Requisitos del ejercicio —
Cuenta las líneas de los registros que contienen la cadena "footer", distinguiendo entre mayúsculas y minúsculas. Responde solo con el número.

━━━━━ Listado ━━━━━

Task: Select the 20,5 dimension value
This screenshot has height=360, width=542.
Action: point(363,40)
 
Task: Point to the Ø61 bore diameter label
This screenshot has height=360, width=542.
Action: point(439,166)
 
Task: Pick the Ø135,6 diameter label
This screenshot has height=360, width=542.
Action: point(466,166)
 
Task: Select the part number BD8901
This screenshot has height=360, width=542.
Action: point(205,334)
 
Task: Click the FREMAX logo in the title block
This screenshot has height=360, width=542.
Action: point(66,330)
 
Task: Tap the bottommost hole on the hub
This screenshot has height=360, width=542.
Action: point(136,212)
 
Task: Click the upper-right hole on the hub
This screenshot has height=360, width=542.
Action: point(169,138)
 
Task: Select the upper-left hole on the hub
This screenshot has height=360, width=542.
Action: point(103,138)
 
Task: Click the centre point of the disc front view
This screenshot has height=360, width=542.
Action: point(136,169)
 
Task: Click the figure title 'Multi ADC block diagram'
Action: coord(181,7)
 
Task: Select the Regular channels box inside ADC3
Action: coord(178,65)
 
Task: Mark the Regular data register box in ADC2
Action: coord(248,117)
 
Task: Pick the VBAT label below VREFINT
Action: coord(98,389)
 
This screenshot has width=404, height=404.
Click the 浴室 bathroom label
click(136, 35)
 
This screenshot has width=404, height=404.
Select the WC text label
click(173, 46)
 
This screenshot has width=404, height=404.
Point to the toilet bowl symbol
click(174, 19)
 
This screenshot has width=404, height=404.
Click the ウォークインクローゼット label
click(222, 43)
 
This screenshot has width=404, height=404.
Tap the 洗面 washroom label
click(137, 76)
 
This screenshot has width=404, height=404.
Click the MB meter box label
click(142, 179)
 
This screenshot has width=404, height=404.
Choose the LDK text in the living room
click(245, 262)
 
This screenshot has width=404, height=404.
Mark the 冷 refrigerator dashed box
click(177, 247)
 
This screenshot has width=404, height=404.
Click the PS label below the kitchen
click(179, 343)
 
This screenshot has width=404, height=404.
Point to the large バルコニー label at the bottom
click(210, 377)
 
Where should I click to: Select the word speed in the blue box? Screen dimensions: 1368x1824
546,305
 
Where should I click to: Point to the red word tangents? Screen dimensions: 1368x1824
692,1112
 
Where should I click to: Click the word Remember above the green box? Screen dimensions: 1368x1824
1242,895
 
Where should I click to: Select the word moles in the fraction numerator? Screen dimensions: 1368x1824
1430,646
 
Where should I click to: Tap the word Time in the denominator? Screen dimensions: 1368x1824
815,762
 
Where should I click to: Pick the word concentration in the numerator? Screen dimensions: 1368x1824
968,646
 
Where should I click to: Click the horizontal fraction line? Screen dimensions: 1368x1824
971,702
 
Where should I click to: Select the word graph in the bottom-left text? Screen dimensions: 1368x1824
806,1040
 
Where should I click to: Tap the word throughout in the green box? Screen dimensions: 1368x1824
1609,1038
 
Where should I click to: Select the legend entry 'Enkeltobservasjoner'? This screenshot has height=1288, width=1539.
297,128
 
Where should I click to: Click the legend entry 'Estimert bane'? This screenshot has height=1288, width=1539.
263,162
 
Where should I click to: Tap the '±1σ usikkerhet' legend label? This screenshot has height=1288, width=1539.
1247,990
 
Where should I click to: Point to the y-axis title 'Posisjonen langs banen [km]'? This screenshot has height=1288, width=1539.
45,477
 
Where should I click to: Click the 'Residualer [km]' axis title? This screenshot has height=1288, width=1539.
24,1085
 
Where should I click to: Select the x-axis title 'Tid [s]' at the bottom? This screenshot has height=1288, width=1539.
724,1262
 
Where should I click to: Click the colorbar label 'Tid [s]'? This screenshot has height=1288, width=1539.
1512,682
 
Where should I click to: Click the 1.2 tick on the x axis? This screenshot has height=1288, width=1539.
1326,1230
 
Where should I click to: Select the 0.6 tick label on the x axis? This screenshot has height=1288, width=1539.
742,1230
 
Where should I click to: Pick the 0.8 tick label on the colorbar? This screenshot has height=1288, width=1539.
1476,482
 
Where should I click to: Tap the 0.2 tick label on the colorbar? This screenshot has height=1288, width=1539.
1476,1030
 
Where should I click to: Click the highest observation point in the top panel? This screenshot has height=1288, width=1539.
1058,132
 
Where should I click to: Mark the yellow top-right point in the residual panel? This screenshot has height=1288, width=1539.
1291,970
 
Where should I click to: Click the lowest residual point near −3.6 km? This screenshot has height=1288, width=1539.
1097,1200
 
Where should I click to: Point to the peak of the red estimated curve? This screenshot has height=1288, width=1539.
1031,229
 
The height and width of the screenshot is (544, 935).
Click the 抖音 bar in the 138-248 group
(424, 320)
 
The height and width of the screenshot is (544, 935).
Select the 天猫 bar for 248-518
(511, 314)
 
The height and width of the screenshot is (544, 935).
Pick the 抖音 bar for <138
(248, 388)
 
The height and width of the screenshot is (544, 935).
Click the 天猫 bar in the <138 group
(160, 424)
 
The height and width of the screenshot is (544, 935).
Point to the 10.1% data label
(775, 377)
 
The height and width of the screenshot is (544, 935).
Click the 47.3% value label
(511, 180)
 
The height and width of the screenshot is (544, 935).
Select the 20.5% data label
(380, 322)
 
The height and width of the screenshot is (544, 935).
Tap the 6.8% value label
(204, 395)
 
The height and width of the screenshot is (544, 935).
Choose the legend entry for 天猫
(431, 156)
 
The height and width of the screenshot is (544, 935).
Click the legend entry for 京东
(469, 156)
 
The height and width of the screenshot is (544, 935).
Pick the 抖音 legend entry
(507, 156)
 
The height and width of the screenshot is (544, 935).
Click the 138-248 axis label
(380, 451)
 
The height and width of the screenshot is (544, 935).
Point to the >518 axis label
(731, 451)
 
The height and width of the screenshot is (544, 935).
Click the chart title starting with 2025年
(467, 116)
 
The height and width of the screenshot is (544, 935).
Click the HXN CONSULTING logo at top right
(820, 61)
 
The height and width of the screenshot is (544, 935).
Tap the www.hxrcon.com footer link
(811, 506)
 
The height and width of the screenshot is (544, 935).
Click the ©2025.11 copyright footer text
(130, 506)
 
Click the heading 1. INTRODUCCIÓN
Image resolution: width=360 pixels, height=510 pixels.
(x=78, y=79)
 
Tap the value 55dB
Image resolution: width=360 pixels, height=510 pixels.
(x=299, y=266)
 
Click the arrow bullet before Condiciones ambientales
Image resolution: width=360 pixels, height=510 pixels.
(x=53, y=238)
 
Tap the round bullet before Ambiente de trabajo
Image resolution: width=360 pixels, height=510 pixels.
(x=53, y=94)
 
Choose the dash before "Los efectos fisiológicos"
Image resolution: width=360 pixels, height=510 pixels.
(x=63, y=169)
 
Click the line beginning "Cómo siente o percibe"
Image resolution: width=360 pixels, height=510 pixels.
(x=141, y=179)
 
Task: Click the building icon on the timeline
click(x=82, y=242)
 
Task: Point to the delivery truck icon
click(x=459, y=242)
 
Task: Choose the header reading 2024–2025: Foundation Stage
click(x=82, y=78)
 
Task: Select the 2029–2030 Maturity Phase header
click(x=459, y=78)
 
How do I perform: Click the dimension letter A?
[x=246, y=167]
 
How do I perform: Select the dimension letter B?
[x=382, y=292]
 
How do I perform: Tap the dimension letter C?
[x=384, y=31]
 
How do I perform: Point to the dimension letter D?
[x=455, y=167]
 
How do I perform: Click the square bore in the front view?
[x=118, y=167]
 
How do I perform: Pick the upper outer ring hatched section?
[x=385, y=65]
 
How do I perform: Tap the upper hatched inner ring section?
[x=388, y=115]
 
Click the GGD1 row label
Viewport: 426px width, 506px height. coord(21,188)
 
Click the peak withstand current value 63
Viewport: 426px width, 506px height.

━━━━━

Resultado del ejercicio —
2